Glossaire entrepreneurial – troisième partie

Vous voilà décidé, vous allez lancer votre entreprise ! Pour cela, vous allez devoir multiplier les rencontres et vous aventurer sur un terrain inconnu. Rapidement vous allez vous rendre compte que vous devrez acquérir de nouvelles compétences et apprendre un nouveau vocabulaire, propre à l’univers entrepreneurial comprenant tant des spécialistes de la création d’entreprise, des investisseurs/financiers, des partenaires, des prestataires de services, etc. De plus, les mots utilisés dans l’entrepreneuriat sont souvent issus de mots anglais, qui pour celles et ceux qui ne maîtrisent pas la langue de Shakespeare, rendent encore plus obscure leur compréhension.

Voici une troisième liste (la première est ici, la deuxième ici) de mots qui vous seront utiles en cas de recherche de financements ainsi que dans votre gestion financière quotidienne :

Business Plan ou plan d’affaire ► c’est la déclinaison concrète, opérationnelle et chiffrée du business model. Il prend la forme d’un document formel de présentation de la stratégie de l’entreprise, de la vision du dirigeant, de la manière dont le business model sera implémenté, de sa situation financière future (bilan prévisionnel) et de l’activité (compte de résultat prévisionnel) de l’entreprise. Pour en savoir plus, c’est par ici.

Pitch ► il s’agit d’une présentation qui peut servir à vous présenter vous-même mais aussi à présenter une entreprise, un produit, un projet, une idée, etc. Dans tous les cas, c’est un discours assez court, l’histoire de quelques minutes (d’où aussi la notion d’elevator pitch, qui ne durera que le temps d’un trajet en ascenseur).

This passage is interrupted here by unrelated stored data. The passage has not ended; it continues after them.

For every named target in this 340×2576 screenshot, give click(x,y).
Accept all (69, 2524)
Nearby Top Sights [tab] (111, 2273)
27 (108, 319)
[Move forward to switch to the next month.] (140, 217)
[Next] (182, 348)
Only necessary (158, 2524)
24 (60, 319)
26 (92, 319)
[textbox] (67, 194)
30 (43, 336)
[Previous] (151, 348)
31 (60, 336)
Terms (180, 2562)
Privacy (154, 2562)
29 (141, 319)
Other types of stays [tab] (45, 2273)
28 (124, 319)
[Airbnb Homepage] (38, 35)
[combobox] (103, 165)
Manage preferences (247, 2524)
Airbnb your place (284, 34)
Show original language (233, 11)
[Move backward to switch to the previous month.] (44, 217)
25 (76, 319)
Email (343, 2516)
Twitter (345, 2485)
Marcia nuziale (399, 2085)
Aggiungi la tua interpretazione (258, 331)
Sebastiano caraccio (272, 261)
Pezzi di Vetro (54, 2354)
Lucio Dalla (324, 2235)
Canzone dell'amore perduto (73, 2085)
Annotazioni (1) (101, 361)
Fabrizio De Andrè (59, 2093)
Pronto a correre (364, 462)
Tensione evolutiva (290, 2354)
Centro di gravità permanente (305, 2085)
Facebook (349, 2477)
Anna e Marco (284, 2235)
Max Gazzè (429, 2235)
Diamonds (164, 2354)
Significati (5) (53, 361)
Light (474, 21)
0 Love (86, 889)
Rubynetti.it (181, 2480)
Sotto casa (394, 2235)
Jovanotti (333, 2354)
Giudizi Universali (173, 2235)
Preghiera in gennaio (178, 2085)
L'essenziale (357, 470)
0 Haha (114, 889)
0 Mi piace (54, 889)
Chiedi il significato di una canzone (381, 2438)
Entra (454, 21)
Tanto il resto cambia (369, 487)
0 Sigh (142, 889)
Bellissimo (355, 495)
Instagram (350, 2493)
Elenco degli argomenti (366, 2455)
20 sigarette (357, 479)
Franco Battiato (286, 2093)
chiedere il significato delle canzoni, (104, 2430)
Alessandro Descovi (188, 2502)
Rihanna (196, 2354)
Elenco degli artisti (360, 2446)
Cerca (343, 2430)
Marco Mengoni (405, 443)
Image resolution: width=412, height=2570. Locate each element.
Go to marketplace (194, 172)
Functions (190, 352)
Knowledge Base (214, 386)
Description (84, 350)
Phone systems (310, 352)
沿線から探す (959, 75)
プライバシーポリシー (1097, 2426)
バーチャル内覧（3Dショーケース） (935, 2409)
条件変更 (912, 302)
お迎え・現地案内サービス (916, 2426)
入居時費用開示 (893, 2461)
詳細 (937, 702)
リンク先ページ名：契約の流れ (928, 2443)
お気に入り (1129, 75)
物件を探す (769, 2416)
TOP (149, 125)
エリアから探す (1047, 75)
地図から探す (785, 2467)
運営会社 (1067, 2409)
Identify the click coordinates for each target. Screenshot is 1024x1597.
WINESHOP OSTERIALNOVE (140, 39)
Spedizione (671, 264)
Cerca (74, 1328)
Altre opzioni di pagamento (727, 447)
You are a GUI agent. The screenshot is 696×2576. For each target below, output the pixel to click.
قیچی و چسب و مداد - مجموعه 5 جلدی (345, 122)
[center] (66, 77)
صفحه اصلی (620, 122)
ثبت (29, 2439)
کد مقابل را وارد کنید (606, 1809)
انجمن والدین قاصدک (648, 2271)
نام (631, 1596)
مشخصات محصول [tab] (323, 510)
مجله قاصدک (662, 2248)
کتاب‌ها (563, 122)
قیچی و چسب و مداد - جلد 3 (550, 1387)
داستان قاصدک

L’objectif d’un pitch est avant tout de convaincre (des investisseurs, des clients, des partenaires, etc.) mais aussi de susciter l’intérêt et la curiosité. Pour travailler le votre, c’est par ici ou encore .

Levée de fonds ► il s’agit de l'acte par lequel une entreprise se finance auprès de personnes autres que des organismes de crédit. Les dirigeants peuvent faire appel à des Business Angels ou encore à l'argent des particuliers via des plates-formes (de crowdfunding) en ligne dédiées (voir ci-dessous).  Les financements se font sous forme de prêts personnels entre particuliers, ou sous forme de prises de participation. La levée de fonds permet à l’entreprise de bénéficier d’un financement pour se développer.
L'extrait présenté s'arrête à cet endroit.